The companies include Acxiom of Little Rock, Ark.; Corelogic of Irvine, Calif.; Datalogix of Westminster, Colo.; eBureau of St. Cloud, Minn.; ID Analytics of San Diego; Intelius of Bellevue, Wash.; Peekyou of New York; Rapleaf of Chicago; and Recorded Future of Cambridge, Mass.
In an announcement, the agency said the focus is on how these companies harvest and distribute data, typically gleaned from public sources and third-party purchases. It also wants to know what provisions are in place to let someone access and correct information or opt out from having their personal information sold.
“Data brokers are companies that collect personal information about consumers from a variety of public and non-public sources and resell the information to other companies,” according to the statement. “In many ways, these data flows benefit consumers and the economy; for example, having this information about consumers enables companies to prevent fraud. Data brokers also provide data to enable their customers to better market their products and services.”
Tuesday’s announcement follows a report earlier this year outlining best practices for the industry that emphasized more consumer understanding and involvement in how their information is used since they rarely are asked for it directly.

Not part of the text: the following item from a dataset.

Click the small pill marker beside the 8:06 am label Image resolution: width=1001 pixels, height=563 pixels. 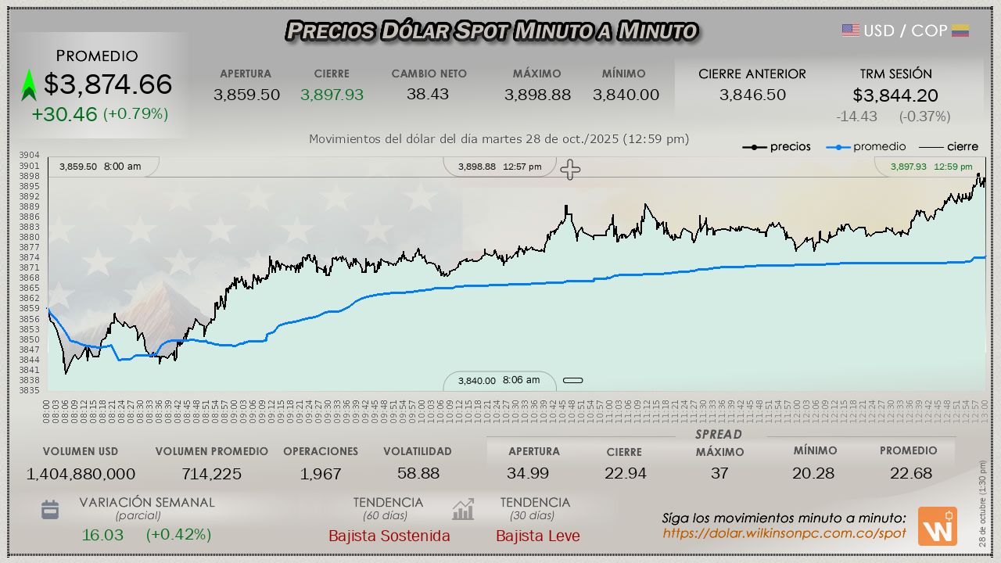pos(573,381)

“As a result, consumers are often unaware of the existence of data brokers as well as the purposes for which they collect and use consumers’ data,” the FTC said. “This lack of transparency also means that even when data brokers offer consumers the ability to access their data, or provide other tools, many consumers do not know how to exercise this right. There are no current laws requiring data brokers to maintain the privacy of consumer data unless they use that data for credit, employment, insurance, housing, or other similar purposes.”

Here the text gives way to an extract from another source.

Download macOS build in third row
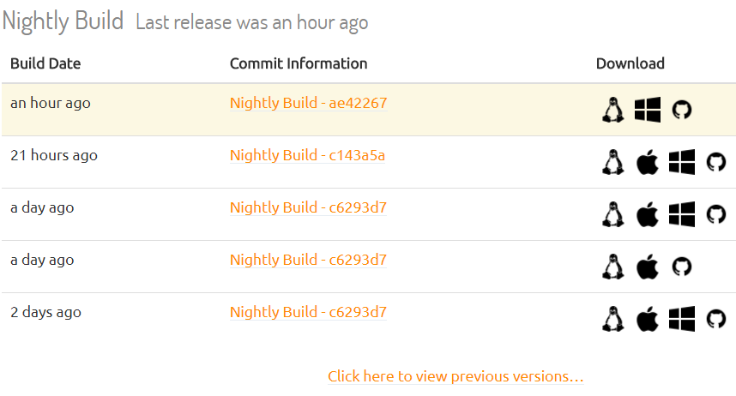 [648, 214]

Some speculated the nine companies targeted are all major players in the direct marketing and advertising industries.
“They are the companies pulling the strings and directing to whom ads are targeted. On the one hand this provides a tremendous benefit for e-commerce, because data analytics on customers’ online behavior provides consumers with relevant products and services meeting their needs,” privacy lawyer Ieuan Jolly told The Los Angeles Times. “On the other hand, few consumers know the identity of these invisible puppet masters that are collecting masses of data about them.”

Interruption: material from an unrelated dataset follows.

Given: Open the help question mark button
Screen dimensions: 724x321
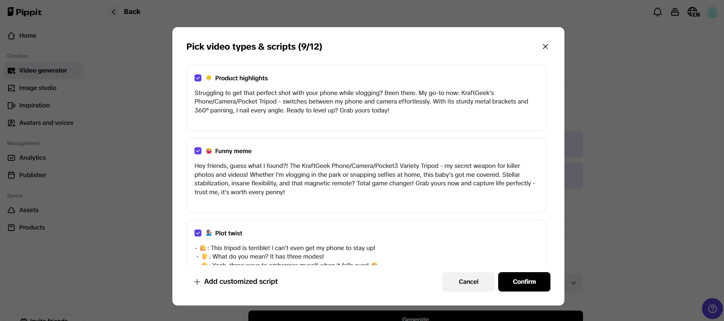Looking at the screenshot, I should coord(712,309).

This is not the first time data brokers have come under fire from the FTC. In June, the agency reached a $800,000 settlement with Pasadena, Calif.-based Spokeo after charging the company illegally sold personal information used in job screenings.
The Direct Marketing Association responded to the FTC inquiry in a prepared statement.
“DMA welcomes the FTC’s closer look into the business and privacy practices of what they characterize as ‘data brokers,'” said Jerry Cerasale, DMA’s senior vice president of government affairs. “Data-driven marketing fosters competition online by ensuring that large and small actors have the ability to reach consumers across the Internet. This, in turn, gives consumers greater opportunities to find the goods and services they desire at prices they can afford. The FTC’s inquiry will certainly bring to light these and other important benefits that responsible data-driven marketing provides to consumers — and to the American economy as a whole.”
This FTC probe follows investigation requests from both the House of Representatives’ Edward J. Markey (D-Mass.) and Joe L. Barton (R-Texas) in June and U.S. Sen. John Rockefeller (D-W.Va.) in October. All raised concerns about the amount of private data, including medical and financial, being stealthily gathered and sold.
The nine companies have until February 2013 to comply.